11.05.2010

Underappreciated Music File: Dennis Wilson - Pacific Ocean Blue

Yep. It's that time again. After a seven month hiatus, I'm delving deep into the volcanic depths of music to laud an album that most of us haven't heard, nor even heard of. Of course, I could be projecting my own lack of knowledge onto others, but for the sake of this post, let's say not. This time in the Underappreciated Music File it's Dennis Wilson (former Beach Boy, Wilson brother and tragic music figure, who drowned in 1983) with his only solo release Pacific Ocean Blue. The album came out in 1977 and is a compelling mix of rock, soul, jazz, blues and the undeniable vocal harmonies he brought from/contributed to the Beach Boys. Like most albums of the era, it is a cavalcade of quick, radio-friendly tracks, but this is hardly delicate surf-pop. This is a text of anthems, many brought to life through the lens of Wilson's fast-living, drunken lifestyle. And the vocals, with Wilson's voice battered and rough from years of abuse and cigarettes, provide the kind of urgency and realism that reminds me (if only vaguely) of the work on Johnny Cash's American IV: The Man Comes Around.

Pacific Ocean Blue opens with the charming ballad-to-nature "River Song" where Wilson laments the city and seems to be finding essential peace along the water. The song comes with jaunty piano riff and feels the most like a Beach Boys track. But soon thereafter, the album starts to show its deeper soul, the inner motivation. The bluesy and downbeat "What's Wrong" and the haunting, nearly timeless "Moonshine" both pull you down to a place where you see that this isn't about getting kids to dance. Wilson has strongly separated himself from the clean-cut, fun-life-California image he earned over the preceding years. And then the album hits the listener over the head with the ghostly, slow-burning, building "Friday Night." The song is a testament to rock, love and frustration. The powerful keys maintain a clamor with only a soft guitar riff filling the back end. The best part, it doesn't GO anywhere specifically. It's a lament. It's a moment. The Friday night in question fizzles out, with nothing solved.

"Dreamer" pulls things back up to more conventional writing by thrusting a bluesy, thick track loaded with horns and soul harmonies into the mix. And for all it's groaning, simmering anger... it finishes on a sentiment of letting all the shit, all the fucked up blues, go out into the wind. "Thoughts Of You" is a heart breaking piece of slow poetry that begins with Wilson's whispered vocals and leads into an explosion of sound, a wall with Wilson screaming out through echoes of regret. The brilliant contrast of his raspy, pained vocals to the big-production moments is staggering and inspiring. The next track, "Time" operates in a similar manner, running on Wilson's hopeful older-man persona, but it features some lines in the first verse, painfully sung, that makes the song into something special "I'm the kind of guy/ who likes to mess around/ know a lot of women/ but they don't fill my heart/ with love completely free." And this is the fall-out of free love. It's everywhere, so for this song at least, it has lost meaning.

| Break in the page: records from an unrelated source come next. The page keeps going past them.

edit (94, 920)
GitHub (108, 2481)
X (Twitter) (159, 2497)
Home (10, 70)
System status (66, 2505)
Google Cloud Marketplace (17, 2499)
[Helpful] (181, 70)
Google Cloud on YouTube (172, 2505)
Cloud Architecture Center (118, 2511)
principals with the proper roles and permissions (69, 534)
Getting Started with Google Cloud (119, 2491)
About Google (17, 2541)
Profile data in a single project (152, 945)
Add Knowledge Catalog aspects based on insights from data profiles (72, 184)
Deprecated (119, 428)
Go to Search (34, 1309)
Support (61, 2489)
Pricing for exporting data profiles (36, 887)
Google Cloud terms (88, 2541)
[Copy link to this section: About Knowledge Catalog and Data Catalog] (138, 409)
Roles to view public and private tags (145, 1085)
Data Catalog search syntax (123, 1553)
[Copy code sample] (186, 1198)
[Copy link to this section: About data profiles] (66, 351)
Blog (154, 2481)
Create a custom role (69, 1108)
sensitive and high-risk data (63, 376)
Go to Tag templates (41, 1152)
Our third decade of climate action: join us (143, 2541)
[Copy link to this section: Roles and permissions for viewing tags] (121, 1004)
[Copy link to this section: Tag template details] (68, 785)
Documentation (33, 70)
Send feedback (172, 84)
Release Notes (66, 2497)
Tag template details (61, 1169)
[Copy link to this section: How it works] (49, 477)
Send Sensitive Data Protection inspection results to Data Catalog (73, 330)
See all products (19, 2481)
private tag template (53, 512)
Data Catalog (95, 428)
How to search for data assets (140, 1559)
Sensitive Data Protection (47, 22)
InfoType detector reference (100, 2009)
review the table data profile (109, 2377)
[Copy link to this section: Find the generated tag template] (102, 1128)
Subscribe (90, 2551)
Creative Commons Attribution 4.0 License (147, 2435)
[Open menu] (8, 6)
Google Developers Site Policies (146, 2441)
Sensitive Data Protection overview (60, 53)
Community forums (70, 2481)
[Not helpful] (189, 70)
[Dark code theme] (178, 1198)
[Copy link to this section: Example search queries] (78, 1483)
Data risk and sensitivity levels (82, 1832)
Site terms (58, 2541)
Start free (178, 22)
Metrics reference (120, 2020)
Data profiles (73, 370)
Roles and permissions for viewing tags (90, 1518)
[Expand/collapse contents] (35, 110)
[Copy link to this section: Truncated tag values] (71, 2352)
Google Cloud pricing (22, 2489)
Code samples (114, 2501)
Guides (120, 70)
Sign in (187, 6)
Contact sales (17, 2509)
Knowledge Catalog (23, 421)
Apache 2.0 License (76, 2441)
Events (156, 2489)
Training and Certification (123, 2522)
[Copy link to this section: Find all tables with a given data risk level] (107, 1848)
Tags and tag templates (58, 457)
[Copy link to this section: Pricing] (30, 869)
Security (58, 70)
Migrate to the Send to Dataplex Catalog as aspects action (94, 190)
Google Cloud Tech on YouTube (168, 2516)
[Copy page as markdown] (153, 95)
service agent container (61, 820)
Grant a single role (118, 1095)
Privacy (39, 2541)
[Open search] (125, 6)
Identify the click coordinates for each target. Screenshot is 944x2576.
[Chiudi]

"You And I" has more of a Beach Boys feel, more serene, more open and less pained. It's a song of acceptance and happiness in love. "Pacific Ocean Blues" feels like a bit of the Derek and the Dominoes, Beatles' Let It Be kind of vibe. It is ornate and loaded with bouncing keyboards and funky guitar and really, Wilson could be a dead ringer for Joe Cocker. "Farewell My Friend" is a straight up goodbye/love letter to a friend. The final two tracks on the original release (I won't discuss the Bonus tracks on the 30th Anniversary edition here, but suffice to say they are fine, though not as exceptional as the whole of the original album.) are "Rainbows" and "End Of The Show." The former is a love song that reaches around the edges of rock, blues and country in a fairly conventional way. The latter is a beautiful metaphor asking "where do we go from here?" A sentiment that really sums up the entire album.

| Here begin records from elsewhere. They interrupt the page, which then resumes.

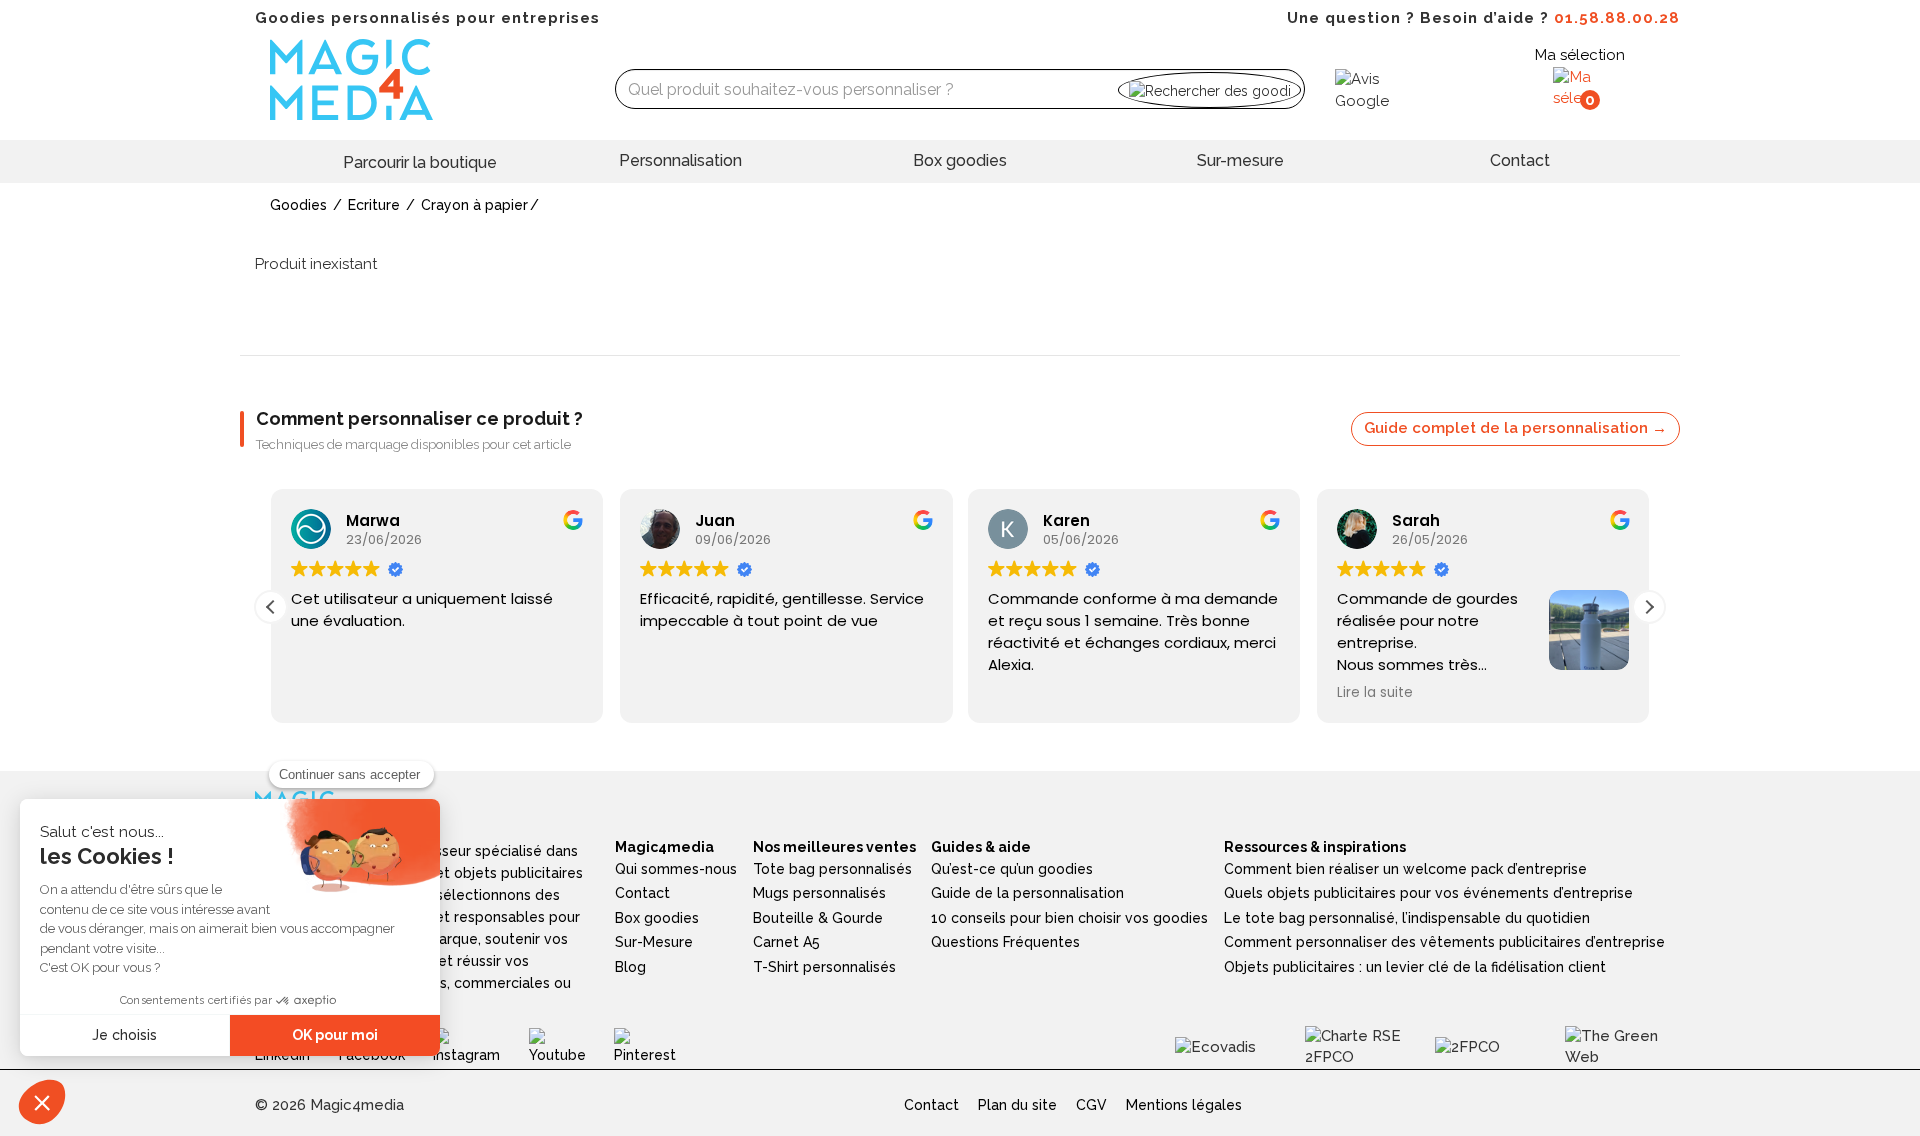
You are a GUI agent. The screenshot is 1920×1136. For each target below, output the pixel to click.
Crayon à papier (474, 205)
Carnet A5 (786, 942)
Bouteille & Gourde (818, 918)
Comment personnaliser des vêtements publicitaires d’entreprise (1444, 942)
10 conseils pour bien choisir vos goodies (1069, 918)
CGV (1091, 1105)
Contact (1520, 160)
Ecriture (374, 205)
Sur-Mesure (654, 942)
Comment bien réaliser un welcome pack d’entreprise (1405, 869)
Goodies (298, 205)
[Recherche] (1209, 89)
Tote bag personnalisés (832, 869)
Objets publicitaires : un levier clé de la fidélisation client (1415, 967)
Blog (630, 967)
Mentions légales (1184, 1105)
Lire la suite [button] (1375, 693)
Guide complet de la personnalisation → (1515, 428)
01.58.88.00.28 (1617, 18)
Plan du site (1017, 1105)
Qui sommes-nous (676, 869)
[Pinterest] (659, 1046)
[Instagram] (480, 1046)
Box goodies (960, 160)
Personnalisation (680, 160)
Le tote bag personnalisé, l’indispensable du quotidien (1407, 918)
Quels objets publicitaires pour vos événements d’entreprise (1428, 893)
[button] (1649, 607)
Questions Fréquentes (1005, 942)
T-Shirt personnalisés (824, 967)
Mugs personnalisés (819, 893)
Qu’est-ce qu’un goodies (1012, 869)
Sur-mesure (1240, 160)
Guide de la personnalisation (1027, 893)
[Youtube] (572, 1046)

Dennis Wilson was always an overshadowed member of the Beach Boys, but he proved in one disc that he was as talented as his brothers, if in a slightly different capacity. As a standalone piece of history, both musical and American, Pacific Ocean Blue is precious. The album has probably gone unheard by too many fans of the Beach Boys and all great music, and that's why in belongs in the Underappreciated Music File. But, more so, Dennis Wilson created this and only this as his swan song, prior to alcohol and drowning, and that makes some of the strained vocals and sad poetic lyrics even more poignant, even 33 years later.